→ **Problem**
Type the entries out once more. Match them exactly.

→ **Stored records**
━━━━━━
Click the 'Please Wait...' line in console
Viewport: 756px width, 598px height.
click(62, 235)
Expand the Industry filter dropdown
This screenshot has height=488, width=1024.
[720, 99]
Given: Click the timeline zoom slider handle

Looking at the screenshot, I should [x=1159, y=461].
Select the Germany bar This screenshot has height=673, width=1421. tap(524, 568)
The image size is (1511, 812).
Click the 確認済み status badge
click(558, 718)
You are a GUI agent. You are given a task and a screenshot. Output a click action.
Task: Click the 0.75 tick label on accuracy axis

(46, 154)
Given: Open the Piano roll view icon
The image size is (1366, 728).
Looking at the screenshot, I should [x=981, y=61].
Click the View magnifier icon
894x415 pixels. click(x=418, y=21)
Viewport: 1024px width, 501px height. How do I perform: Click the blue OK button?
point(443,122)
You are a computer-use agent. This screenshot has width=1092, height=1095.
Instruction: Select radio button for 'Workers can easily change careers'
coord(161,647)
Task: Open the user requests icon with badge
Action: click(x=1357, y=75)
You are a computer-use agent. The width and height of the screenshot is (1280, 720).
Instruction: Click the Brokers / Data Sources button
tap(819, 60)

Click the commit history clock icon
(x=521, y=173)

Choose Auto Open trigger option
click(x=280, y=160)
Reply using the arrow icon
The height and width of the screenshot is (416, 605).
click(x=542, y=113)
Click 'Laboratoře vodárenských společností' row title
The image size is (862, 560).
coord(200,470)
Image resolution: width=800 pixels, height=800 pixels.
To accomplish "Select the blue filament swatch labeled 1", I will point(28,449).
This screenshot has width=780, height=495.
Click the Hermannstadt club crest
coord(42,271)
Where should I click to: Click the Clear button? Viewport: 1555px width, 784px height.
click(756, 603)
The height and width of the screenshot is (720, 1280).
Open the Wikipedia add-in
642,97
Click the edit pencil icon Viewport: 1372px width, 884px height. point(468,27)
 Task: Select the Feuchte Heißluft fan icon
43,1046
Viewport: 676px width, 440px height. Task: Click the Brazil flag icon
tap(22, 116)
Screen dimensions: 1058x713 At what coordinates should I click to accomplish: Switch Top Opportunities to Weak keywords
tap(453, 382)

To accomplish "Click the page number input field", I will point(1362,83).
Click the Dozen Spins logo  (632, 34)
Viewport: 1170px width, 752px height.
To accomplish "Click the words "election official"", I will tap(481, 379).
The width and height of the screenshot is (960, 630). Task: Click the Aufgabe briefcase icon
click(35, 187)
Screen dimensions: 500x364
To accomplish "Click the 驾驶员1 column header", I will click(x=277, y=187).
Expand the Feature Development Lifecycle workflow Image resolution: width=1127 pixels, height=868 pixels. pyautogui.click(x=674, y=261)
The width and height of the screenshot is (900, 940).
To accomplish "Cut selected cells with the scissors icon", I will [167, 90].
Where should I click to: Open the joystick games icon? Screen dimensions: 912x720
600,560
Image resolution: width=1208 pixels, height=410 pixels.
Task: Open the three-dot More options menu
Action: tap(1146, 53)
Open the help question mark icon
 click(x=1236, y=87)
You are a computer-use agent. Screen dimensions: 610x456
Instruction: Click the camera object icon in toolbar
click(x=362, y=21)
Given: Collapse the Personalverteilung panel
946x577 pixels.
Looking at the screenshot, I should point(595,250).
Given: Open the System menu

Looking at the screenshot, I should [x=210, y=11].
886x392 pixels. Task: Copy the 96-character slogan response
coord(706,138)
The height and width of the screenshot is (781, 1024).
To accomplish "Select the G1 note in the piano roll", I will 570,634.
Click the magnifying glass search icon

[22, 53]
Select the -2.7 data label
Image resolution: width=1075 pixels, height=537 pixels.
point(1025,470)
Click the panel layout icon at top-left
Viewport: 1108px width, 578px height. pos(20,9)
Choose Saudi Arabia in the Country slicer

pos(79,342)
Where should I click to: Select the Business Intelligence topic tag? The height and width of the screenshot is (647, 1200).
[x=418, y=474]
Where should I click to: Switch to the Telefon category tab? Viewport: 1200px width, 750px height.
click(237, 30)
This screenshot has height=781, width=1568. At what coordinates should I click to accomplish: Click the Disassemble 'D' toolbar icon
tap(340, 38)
━━━━━━
→ **Answer section**
Click the 'Please Wait...' line in console
Viewport: 756px width, 598px height.
click(62, 235)
Expand the Industry filter dropdown
This screenshot has height=488, width=1024.
[720, 99]
Given: Click the timeline zoom slider handle

Looking at the screenshot, I should [x=1159, y=461].
Select the Germany bar This screenshot has height=673, width=1421. tap(524, 568)
The image size is (1511, 812).
Click the 確認済み status badge
click(558, 718)
You are a GUI agent. You are given a task and a screenshot. Output a click action.
Task: Click the 0.75 tick label on accuracy axis

(46, 154)
Given: Open the Piano roll view icon
The image size is (1366, 728).
Looking at the screenshot, I should [x=981, y=61].
Click the View magnifier icon
894x415 pixels. click(x=418, y=21)
Viewport: 1024px width, 501px height. How do I perform: Click the blue OK button?
point(443,122)
You are a computer-use agent. This screenshot has width=1092, height=1095.
Instruction: Select radio button for 'Workers can easily change careers'
coord(161,647)
Task: Open the user requests icon with badge
Action: click(x=1357, y=75)
You are a computer-use agent. The width and height of the screenshot is (1280, 720).
Instruction: Click the Brokers / Data Sources button
tap(819, 60)

Click the commit history clock icon
(x=521, y=173)

Choose Auto Open trigger option
click(x=280, y=160)
Reply using the arrow icon
The height and width of the screenshot is (416, 605).
click(x=542, y=113)
Click 'Laboratoře vodárenských společností' row title
The image size is (862, 560).
coord(200,470)
Image resolution: width=800 pixels, height=800 pixels.
To accomplish "Select the blue filament swatch labeled 1", I will point(28,449).
This screenshot has width=780, height=495.
Click the Hermannstadt club crest
coord(42,271)
Where should I click to: Click the Clear button? Viewport: 1555px width, 784px height.
click(756, 603)
The height and width of the screenshot is (720, 1280).
Open the Wikipedia add-in
642,97
Click the edit pencil icon Viewport: 1372px width, 884px height. point(468,27)
 Task: Select the Feuchte Heißluft fan icon
43,1046
Viewport: 676px width, 440px height. Task: Click the Brazil flag icon
tap(22, 116)
Screen dimensions: 1058x713 At what coordinates should I click to accomplish: Switch Top Opportunities to Weak keywords
tap(453, 382)

To accomplish "Click the page number input field", I will point(1362,83).
Click the Dozen Spins logo  (632, 34)
Viewport: 1170px width, 752px height.
To accomplish "Click the words "election official"", I will tap(481, 379).
The width and height of the screenshot is (960, 630). Task: Click the Aufgabe briefcase icon
click(35, 187)
Screen dimensions: 500x364
To accomplish "Click the 驾驶员1 column header", I will click(x=277, y=187).
Expand the Feature Development Lifecycle workflow Image resolution: width=1127 pixels, height=868 pixels. pyautogui.click(x=674, y=261)
The width and height of the screenshot is (900, 940).
To accomplish "Cut selected cells with the scissors icon", I will [167, 90].
Where should I click to: Open the joystick games icon? Screen dimensions: 912x720
600,560
Image resolution: width=1208 pixels, height=410 pixels.
Task: Open the three-dot More options menu
Action: tap(1146, 53)
Open the help question mark icon
 click(x=1236, y=87)
You are a computer-use agent. Screen dimensions: 610x456
Instruction: Click the camera object icon in toolbar
click(x=362, y=21)
Given: Collapse the Personalverteilung panel
946x577 pixels.
Looking at the screenshot, I should point(595,250).
Given: Open the System menu

Looking at the screenshot, I should [x=210, y=11].
886x392 pixels. Task: Copy the 96-character slogan response
coord(706,138)
The height and width of the screenshot is (781, 1024).
To accomplish "Select the G1 note in the piano roll", I will 570,634.
Click the magnifying glass search icon

[22, 53]
Select the -2.7 data label
Image resolution: width=1075 pixels, height=537 pixels.
point(1025,470)
Click the panel layout icon at top-left
Viewport: 1108px width, 578px height. pos(20,9)
Choose Saudi Arabia in the Country slicer

pos(79,342)
Where should I click to: Select the Business Intelligence topic tag? The height and width of the screenshot is (647, 1200).
[x=418, y=474]
Where should I click to: Switch to the Telefon category tab? Viewport: 1200px width, 750px height.
click(237, 30)
This screenshot has height=781, width=1568. At what coordinates should I click to accomplish: Click the Disassemble 'D' toolbar icon
tap(340, 38)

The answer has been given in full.